Arbovirus and insect-specific virus discovery in Kenya by novel six genera multiplex high resolution melting analysisJandouwe Villinger, Martin K. Mbaya, Daniel Ouso, Purity N. Kipanga, Joel Lutomiah, Daniel K. Masiga
- Molecular Ecology Resources, August 2016, Wiley
- DOI: 10.1111/1755-0998.12584
Pan-Arbovirus Surveillance and Discovery
What is it about?
In an August 2016 publication in Molecular Ecology Resources, researchers at the International Centre of Insect Physiology and Ecology (icipe) developed a high throughput, low-cost (<$1/assay) multiplex PCR/high-resolution melting analysis (HRMA) approach for the rapid surveillance, discovery, and identification of arthropod vectored viruses (arboviruses) within Flavivirus, Alphavirus, Nairovirus, Phlebovirus, Orthobunyavirus and Thogotovirus genera. Validations included controls of >22 medically important viruses such as those responsible for Dengue, Zika, Chikungunya, Rift Valley, West Nile and Yellow fevers. Among field-collected mosquitoes, this approach led to the isolation of Wesselsbron virus, which has previously caused disease in humans, for the first time in Kenya. The team also identified a diversity of insect-specific flaviviruses in Aedes, Mansonia and for the first time, Anopheles mosquitoes.
Why is it important?
Multiplex RT–PCR-HRM can identify novel viral diversities and potential disease threats that may not be included in pathogen detection panels of routine surveillance efforts.

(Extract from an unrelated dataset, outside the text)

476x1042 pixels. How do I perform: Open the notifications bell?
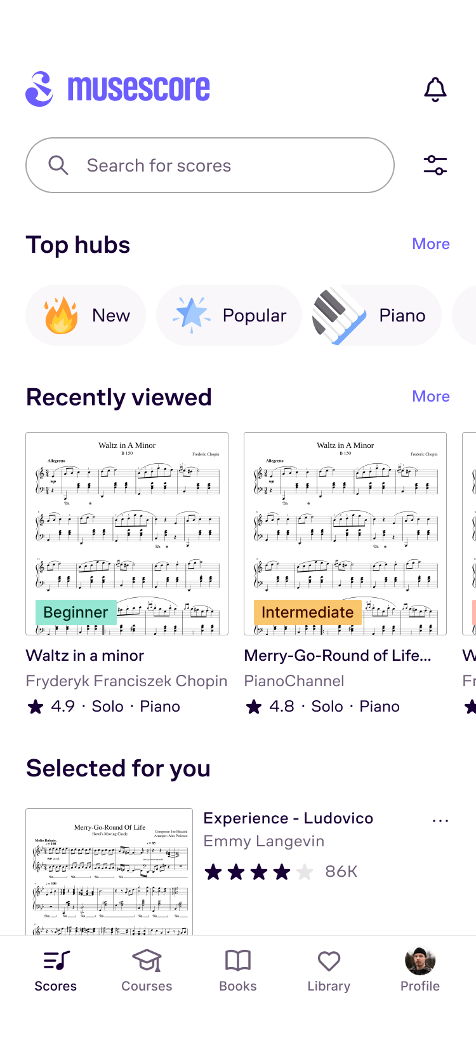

This approach can be adapted to other pathogens to enhance disease surveillance and pathogen discovery efforts, as well as the study of pathogen diversity and viral evolutionary ecology. The insect-specific flavivirus diversity identified in this study is likely to affect the transmission dynamics of arboviruses, and possibly malaria, within mosquito vectors.